Currently under review is a proposal that the value of the Darwin Core habitat term be selected from the EnvO habitat class and that three new terms (environmental material, environmental feature, and biome) be added to Darwin Core and their values drawn from the equivalent EnvO classes.

sampleType

In order to distinguish the kind of sample, e.g. DNA extract, tissue, whole organism, lot, environmental sample, basisOfRecord could be used if the vocabulary is extended. However that might lead to a very overloaded and confusing vocabulary. It might be better to create a dedicated vocabulary for a new materialSampleType term.

QUESTION: Create a new term materialSampleType to express the kind of sample?

"Specimen" core

sample

As an outcome of the GSC16 BCO Hackathon in Oxford John Wiezcoreck created a MaterialSample core that contains all terms a simple Occurrence core also provides, but using the rowType dwc:MaterialSample with the dwc:materialSampleID identifier instead of dwc:occurrenceID.

It is proposed to use this rowType for all specimens, fossils and living organisms to make them distinct from pure observations which should still be using the dwc:Occurrence core. It can then also be used to publish data from the Global Genome Biodiversity Network (see TDWG 2013 report where the main use case relates to DNA/tissue extraction and ability to follow a chain of sampling/extracting.

An important requirement for (DNA) sampling is that one can follow back the chain of sampling/extracting. For this the generic ResourceRelationship extension could be used again if there is a shared, globally understood vocabulary. Alternatively a new term such as parentMaterialSampleID could build up such a link. The problem is very much the same as for relating events with the proposed eventSeriesID.
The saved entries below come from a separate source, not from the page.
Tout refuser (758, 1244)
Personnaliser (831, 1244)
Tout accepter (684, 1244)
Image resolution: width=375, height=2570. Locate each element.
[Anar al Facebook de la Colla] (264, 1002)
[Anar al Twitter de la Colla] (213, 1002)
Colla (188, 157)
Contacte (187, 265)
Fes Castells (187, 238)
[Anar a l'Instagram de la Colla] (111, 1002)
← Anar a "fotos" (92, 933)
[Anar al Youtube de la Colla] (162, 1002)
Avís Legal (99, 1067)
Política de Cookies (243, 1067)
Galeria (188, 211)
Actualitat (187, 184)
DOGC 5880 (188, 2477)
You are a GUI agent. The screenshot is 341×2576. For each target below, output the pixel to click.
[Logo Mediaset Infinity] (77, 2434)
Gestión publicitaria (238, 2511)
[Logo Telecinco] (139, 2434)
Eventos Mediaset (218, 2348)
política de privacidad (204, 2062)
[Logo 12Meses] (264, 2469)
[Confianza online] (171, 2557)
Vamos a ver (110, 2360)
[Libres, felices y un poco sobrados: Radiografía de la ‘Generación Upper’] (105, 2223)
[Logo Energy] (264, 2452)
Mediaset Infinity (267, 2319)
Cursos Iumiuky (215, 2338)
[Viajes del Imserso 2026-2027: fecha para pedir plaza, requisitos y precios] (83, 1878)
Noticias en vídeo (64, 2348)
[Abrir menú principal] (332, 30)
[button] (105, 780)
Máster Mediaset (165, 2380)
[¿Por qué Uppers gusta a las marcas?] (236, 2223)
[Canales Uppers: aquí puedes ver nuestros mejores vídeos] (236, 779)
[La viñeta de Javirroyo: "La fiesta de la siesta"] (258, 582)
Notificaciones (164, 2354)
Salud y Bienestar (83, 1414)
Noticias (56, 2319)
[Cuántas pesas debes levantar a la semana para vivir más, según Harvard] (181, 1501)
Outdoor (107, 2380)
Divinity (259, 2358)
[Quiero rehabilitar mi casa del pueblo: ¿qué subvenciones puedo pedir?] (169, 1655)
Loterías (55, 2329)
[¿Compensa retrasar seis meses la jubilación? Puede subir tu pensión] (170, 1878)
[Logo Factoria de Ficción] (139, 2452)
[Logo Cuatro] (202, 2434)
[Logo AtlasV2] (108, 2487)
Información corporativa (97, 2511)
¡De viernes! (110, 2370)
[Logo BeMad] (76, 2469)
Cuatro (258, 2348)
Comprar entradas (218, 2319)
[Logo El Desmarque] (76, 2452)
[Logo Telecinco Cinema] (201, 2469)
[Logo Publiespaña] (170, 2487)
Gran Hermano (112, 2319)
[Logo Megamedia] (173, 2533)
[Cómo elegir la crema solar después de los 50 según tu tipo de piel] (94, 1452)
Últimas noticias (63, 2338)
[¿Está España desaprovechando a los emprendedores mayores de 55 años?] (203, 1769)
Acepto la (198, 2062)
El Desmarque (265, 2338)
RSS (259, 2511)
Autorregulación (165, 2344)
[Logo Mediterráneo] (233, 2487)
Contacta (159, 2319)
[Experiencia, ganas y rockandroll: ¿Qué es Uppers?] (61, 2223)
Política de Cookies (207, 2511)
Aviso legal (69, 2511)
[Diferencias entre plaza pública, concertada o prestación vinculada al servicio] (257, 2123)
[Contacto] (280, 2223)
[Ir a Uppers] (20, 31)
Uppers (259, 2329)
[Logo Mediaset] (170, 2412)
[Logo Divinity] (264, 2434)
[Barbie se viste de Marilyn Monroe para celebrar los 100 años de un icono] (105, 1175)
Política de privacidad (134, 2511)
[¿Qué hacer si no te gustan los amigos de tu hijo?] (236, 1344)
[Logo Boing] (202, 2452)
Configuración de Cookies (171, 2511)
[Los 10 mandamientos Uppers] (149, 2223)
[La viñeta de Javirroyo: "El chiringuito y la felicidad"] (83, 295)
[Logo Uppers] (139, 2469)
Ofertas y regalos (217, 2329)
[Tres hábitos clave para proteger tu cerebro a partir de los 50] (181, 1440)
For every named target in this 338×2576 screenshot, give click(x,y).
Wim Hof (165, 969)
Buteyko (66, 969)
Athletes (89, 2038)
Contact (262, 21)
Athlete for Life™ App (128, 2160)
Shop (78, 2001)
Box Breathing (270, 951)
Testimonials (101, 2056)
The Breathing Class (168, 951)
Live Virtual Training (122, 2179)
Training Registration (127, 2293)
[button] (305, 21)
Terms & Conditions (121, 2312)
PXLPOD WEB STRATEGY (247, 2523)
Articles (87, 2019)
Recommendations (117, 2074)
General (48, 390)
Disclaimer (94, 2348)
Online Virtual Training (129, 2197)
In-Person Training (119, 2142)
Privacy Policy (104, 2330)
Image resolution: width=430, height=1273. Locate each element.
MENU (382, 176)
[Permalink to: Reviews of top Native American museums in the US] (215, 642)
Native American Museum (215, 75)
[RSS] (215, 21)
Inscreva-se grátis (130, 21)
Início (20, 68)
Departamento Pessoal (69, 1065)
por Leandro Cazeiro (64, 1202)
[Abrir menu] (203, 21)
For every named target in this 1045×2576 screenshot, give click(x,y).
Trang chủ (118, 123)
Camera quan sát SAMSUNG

QUESTION: Create a new term parentMaterialSampleID?

As the core contains the Taxon and Identification terms it can only be used to describe samples that contain (or a derived from?) a single taxon. This prevents it's use for environmental samples.

Occurrence extension

sample

Based on the needs for environmental sampling and their subsequent metagenomic DNA sequencing the MaterialSample core could be restricted to just the sampling event covering terms from Location, Event, GeologicalContext and MaterialSample. Taxon abundance data would be stored in an dwc:Occurrence extension that covers the remaining Taxon, Identification and Occurrence terms. This setup is very much the same as for sample-based data using the dwc:Event core, but using the dwc:MaterialSample rowType and a different dwc:materialSampleID identifier.

For metagenomic results every cell of an OTU abundance table would become an occurrence extension record with the abundance given using the quantity terms under discussion. A standard format for OTU tables is the biom format.

QUESTION: Should a MaterialSample core be restricted to Location, Event, GeologicalContext and MaterialSample or contain all simple occurrence terms?

QUESTION: Should the recommended rowType for a simple specimen record be MaterialSample or Occurrence?